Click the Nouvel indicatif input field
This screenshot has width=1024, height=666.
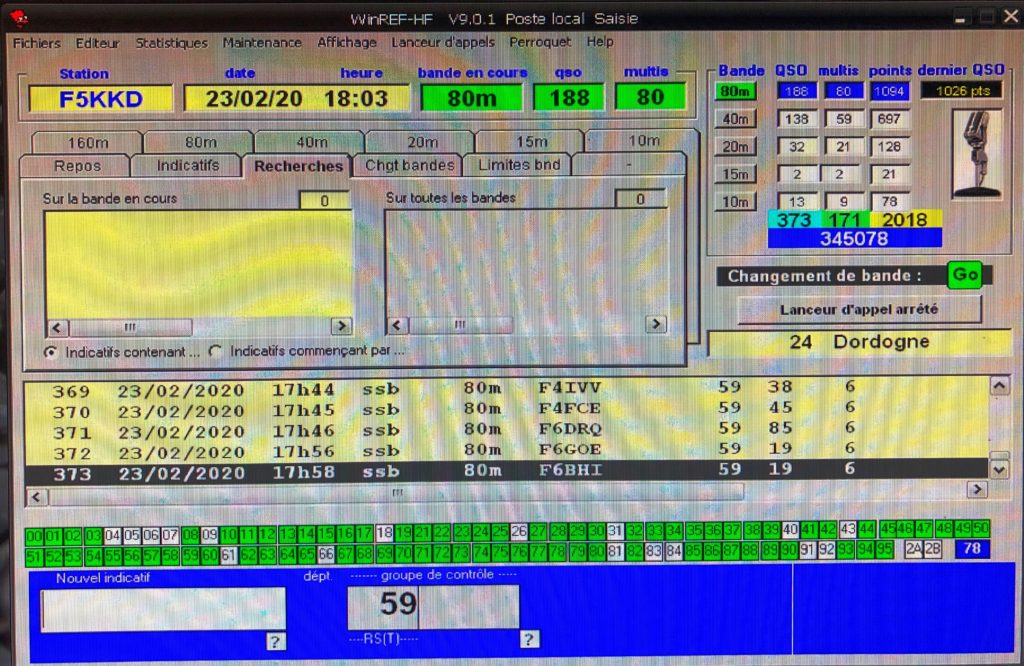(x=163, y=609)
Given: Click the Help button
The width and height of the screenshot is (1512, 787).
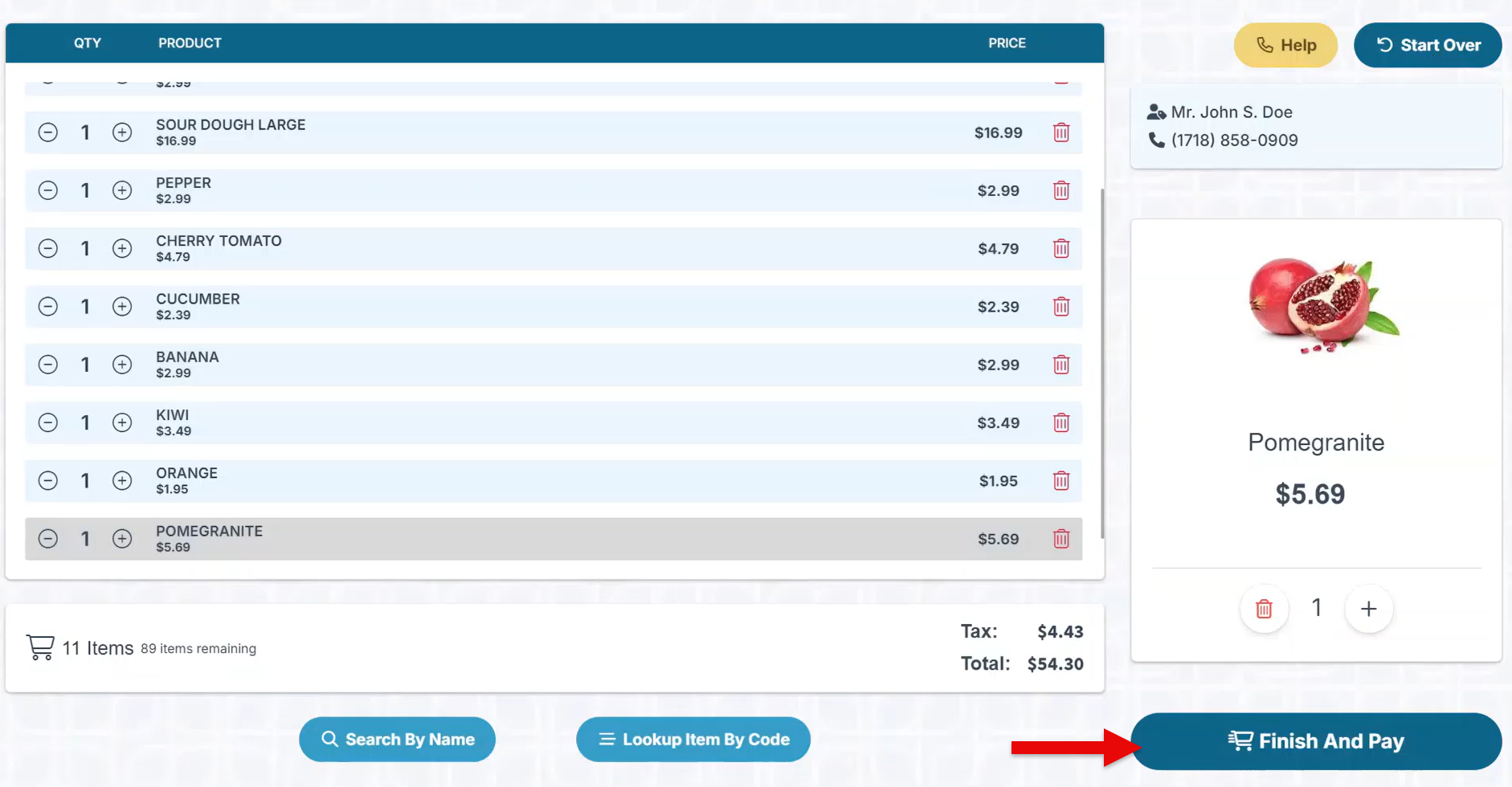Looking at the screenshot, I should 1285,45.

******

What the task asks
Please repeat the lines that run from the one holding "The width and" to the last line of the material, both included, exactly and without pictures.

Output for this exercise
The width and height of the screenshot is (1512, 787).
Looking at the screenshot, I should 1285,45.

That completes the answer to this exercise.